The ALJ noted a 13 month gap in treatment by her primary care physician, citing Exhibit 14F. Plaintiff’s depression scored was severe. Plaintiff was seen for hypoglycemia followup where she reported stopping acarbose but not informing that she only took it for one week and did not 19 follow the endocrinologist’s recommendations. Plaintiff alleged frequent dizziness, syncope, and depressed mood. Plaintiff “denied ability to afford care or medication. The claimant has not sought referral to low or no-cost clinics in her areas or asked for assistance with medication cost.” (Tr. 38). Exam was similar to prior exams, except Plaintiff appeared depressed. Plaintiff was started on
Prozac and Lamictal for bipolar and major depressive disorder. Plaintiff was referred for assistance with medications. In July 2018, Plaintiff had some improvement and dosage was increased. “It does not appear that the claimant followed up with medication assistance.” (Tr. 38). In October 2018, Plaintiff reported manic and anxious mood and insomnia; medications/dosages were changed. December 2018 glucose was normal; the ALJ cited to Exhibit 15F. (Tr. 38). Plaintiff’s bipolar was noted to be well-controlled on current regimen. Plaintiff reported no medication side effects and no complaints of syncopal or hypoglycemia episodes. In
March 2019, Plaintiff was referred to counseling.
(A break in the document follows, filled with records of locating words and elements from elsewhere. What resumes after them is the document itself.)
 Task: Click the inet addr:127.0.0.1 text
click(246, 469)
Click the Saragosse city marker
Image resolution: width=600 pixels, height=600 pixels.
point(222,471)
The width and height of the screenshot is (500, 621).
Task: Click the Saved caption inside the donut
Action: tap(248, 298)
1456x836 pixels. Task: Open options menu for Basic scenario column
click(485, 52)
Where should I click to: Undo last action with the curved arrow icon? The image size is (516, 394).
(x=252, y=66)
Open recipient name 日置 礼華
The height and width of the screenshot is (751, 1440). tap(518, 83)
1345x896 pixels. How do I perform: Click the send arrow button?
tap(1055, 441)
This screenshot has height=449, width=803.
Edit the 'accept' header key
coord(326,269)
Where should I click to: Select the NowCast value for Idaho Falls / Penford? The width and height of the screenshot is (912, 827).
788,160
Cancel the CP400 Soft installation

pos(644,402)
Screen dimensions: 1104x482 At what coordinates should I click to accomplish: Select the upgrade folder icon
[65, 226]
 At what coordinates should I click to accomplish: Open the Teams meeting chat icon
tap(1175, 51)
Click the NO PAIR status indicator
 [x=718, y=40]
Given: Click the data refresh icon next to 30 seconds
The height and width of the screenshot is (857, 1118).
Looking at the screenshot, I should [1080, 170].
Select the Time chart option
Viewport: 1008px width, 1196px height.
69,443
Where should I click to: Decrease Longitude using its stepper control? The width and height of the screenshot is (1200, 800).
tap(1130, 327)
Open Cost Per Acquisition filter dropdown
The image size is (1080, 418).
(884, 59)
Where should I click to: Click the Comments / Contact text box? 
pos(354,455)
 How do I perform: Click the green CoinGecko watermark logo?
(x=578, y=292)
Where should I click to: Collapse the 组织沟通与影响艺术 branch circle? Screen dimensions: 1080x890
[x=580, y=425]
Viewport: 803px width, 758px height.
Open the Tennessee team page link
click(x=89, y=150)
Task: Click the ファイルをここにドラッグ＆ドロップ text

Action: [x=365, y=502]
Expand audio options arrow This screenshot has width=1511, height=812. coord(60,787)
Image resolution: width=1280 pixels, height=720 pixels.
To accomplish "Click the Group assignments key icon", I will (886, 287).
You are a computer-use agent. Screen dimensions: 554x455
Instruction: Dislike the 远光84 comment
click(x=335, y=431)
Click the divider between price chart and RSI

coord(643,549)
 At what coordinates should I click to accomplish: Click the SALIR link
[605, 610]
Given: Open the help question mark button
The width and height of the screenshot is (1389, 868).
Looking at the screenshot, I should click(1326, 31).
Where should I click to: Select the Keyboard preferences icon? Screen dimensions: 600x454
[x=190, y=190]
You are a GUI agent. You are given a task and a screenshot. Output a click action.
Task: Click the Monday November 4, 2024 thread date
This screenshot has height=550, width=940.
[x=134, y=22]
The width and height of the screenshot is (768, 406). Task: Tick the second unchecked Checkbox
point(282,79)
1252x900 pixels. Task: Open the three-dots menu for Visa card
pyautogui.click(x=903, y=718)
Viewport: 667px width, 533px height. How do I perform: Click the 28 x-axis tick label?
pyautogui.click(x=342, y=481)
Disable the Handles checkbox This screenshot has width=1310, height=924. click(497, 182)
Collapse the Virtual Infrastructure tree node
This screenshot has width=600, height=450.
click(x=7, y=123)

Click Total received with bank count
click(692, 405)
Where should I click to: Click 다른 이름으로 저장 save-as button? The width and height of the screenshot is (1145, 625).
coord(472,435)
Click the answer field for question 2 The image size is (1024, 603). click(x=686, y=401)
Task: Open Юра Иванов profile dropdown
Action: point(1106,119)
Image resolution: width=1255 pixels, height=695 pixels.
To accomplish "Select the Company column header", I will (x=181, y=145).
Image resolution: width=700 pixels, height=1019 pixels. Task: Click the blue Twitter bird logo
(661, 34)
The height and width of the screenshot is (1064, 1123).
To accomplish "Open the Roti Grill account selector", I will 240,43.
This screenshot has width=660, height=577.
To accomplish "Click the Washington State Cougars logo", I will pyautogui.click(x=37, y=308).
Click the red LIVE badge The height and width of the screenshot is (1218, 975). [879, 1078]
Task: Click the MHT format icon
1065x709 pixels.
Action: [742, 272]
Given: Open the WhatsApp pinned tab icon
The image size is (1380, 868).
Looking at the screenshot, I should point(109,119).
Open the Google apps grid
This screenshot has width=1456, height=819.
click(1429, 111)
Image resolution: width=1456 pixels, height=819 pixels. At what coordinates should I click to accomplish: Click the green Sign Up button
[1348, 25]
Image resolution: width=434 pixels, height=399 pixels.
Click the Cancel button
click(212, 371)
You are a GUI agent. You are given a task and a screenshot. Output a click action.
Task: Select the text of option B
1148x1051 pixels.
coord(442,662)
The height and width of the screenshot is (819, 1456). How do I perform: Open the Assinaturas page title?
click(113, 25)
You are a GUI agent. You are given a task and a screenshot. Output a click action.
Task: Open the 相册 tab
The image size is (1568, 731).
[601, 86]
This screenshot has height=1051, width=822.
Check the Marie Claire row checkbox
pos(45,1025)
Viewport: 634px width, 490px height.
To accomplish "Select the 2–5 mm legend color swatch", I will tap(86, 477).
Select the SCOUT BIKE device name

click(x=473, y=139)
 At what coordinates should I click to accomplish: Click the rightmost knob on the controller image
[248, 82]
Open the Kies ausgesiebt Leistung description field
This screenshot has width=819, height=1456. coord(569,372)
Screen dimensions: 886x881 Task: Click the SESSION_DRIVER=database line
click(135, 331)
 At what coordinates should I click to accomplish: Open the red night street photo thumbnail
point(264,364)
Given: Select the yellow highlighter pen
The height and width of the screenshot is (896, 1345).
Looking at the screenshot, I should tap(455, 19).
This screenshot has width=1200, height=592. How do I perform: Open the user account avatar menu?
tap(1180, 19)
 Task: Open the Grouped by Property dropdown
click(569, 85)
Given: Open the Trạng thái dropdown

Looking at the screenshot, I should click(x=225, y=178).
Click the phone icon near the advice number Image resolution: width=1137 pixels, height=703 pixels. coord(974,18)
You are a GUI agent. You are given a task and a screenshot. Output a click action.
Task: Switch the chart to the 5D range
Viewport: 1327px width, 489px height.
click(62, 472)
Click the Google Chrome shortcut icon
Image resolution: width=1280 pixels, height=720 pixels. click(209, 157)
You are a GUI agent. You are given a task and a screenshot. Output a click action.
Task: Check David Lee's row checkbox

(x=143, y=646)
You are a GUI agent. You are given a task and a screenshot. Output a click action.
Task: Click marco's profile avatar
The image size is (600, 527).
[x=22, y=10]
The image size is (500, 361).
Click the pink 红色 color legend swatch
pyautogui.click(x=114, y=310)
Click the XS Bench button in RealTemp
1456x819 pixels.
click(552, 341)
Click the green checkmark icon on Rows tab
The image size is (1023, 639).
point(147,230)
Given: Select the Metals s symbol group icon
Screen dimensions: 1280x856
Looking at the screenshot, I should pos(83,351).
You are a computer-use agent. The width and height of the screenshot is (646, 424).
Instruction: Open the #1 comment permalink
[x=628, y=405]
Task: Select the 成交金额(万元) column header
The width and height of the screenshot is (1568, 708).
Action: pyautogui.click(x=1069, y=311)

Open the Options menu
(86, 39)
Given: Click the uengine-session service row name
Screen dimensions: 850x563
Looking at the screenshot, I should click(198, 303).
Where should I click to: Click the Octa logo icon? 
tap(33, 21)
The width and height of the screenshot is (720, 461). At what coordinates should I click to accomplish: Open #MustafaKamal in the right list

At an April 2019 visit, Plaintiff denied back pain or difficulty sleeping. Plaintiff reported being employed. Plaintiff reported doing all shopping and meals. Plaintiff reported doing laundry on her own. Plaintiff reported improved mood and sleep but reported panic attacks. Plaintiff was prescribed Buspar and counseling. Plaintiff switched from Buspar to Trazodone in May 2019 due to poor tolerance. Plaintiff reported a decrease of depressive symptoms. Plaintiff’s exam in all categories was normal. “The claimant was urged to walk for 30 minutes five days per week and was not noted to have any physical or mental condition preventing her from doing so.” (Tr. 38).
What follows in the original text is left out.